Reproduce exactly the lines beginning with the line that contains "Task: Switch to the ArenaSkilla JailBreak tab" and ending at the final line of the material below.

• **Record extracts**:
'''
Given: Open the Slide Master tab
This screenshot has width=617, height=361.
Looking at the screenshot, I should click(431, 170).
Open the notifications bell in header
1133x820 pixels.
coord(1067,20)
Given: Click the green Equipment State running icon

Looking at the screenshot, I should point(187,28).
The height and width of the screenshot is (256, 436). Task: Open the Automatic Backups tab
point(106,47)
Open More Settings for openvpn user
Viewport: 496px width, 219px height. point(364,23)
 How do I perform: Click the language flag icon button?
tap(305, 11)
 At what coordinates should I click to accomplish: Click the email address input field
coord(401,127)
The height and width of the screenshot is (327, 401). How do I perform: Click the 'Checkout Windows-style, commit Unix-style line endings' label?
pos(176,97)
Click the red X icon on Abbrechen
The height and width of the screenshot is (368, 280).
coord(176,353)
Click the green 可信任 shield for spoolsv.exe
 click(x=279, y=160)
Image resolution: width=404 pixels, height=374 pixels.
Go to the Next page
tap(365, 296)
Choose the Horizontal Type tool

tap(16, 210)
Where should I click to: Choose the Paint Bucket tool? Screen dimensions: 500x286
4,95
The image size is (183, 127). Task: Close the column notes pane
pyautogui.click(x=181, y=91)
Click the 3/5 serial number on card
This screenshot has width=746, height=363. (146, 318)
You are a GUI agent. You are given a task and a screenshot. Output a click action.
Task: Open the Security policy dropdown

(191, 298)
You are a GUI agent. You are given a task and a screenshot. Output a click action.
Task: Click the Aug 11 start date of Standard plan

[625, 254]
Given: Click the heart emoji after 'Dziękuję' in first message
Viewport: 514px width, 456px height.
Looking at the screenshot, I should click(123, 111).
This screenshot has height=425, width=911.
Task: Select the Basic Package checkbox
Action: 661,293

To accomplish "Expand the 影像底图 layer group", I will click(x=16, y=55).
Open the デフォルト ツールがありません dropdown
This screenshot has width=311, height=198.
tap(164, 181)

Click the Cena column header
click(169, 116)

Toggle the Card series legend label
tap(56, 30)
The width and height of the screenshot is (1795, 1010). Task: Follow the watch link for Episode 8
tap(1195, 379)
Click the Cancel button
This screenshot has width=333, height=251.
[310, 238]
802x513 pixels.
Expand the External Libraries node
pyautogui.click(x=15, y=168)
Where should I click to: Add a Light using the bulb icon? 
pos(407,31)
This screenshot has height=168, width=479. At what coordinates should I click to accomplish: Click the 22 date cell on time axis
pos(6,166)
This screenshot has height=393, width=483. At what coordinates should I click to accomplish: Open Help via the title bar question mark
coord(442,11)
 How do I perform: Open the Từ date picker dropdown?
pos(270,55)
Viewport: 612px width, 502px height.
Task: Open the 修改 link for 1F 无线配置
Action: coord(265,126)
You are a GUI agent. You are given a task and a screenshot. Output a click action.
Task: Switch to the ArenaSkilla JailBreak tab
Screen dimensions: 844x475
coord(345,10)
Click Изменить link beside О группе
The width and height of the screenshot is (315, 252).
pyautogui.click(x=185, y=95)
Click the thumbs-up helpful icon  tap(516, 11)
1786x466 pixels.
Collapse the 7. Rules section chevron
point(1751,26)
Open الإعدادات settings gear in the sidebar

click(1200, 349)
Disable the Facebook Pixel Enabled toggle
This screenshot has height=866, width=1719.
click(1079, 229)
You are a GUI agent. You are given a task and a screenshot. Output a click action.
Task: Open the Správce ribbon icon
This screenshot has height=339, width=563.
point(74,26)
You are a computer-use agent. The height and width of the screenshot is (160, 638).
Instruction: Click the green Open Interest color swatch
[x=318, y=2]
'''
• **Solution to the exercise**:
Task: Switch to the ArenaSkilla JailBreak tab
Screen dimensions: 844x475
coord(345,10)
Click Изменить link beside О группе
The width and height of the screenshot is (315, 252).
pyautogui.click(x=185, y=95)
Click the thumbs-up helpful icon  tap(516, 11)
1786x466 pixels.
Collapse the 7. Rules section chevron
point(1751,26)
Open الإعدادات settings gear in the sidebar

click(1200, 349)
Disable the Facebook Pixel Enabled toggle
This screenshot has height=866, width=1719.
click(1079, 229)
You are a GUI agent. You are given a task and a screenshot. Output a click action.
Task: Open the Správce ribbon icon
This screenshot has height=339, width=563.
point(74,26)
You are a computer-use agent. The height and width of the screenshot is (160, 638).
Instruction: Click the green Open Interest color swatch
[x=318, y=2]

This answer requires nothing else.